Here’s another complete waste of a strip. Kitch Swoon found something in Phil Holt’s studio, but she’s not going to tell us what it is yet. Like Monday’s strip, this one should have been left on the cutting room floor.

If you missed any of the five strips this week, here’s everything relevant that happened:

That’s it. There have been 13 panels so far, and these three are all you need to know. Everything else has been aimless talking.
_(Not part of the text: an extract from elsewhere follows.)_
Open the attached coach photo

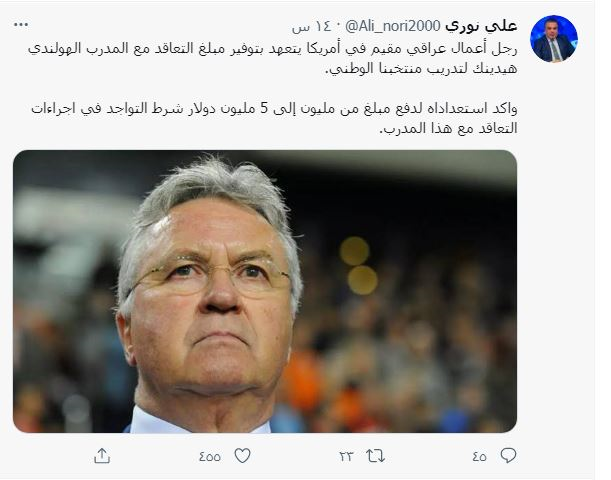click(x=265, y=291)

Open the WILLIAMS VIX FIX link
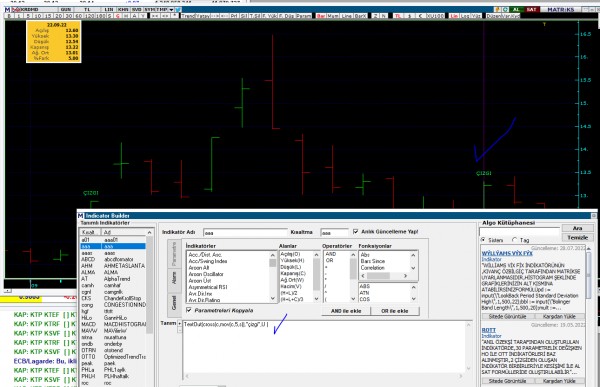click(507, 253)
“We need more Roy Lichtenstein prints! I’m going to Atomik Komix! Hey, it’s Kitch! Hi, Darin! Hi, Kitch, I want more money! Sorry, Darin, I need to speak to Phil! He’s over there! Hi, Phil, I want your old comic book pages, even though I said I came over here for Roy Lichtenstein prints! The comic book pages are at my house! Okay, can we go to your house? I’m sorry, my house is such a mess! That’s okay, I wish I was a real estate agent! And what’s this? It’s nothing! No, it’s definitely something!”

Good Lord, get on with it!

Funky Winkerbean loves its needless conversation. Especially in Tom Batiuk’s publishing stories, where he re-creates his own fantasies for his own entertainment. He’s far more concerned about meticulously outlining every single step of his ego wank, than he is in telling a story anyone on Earth wants to hear.

Tomorrow, we learn what Kitch found. Maybe.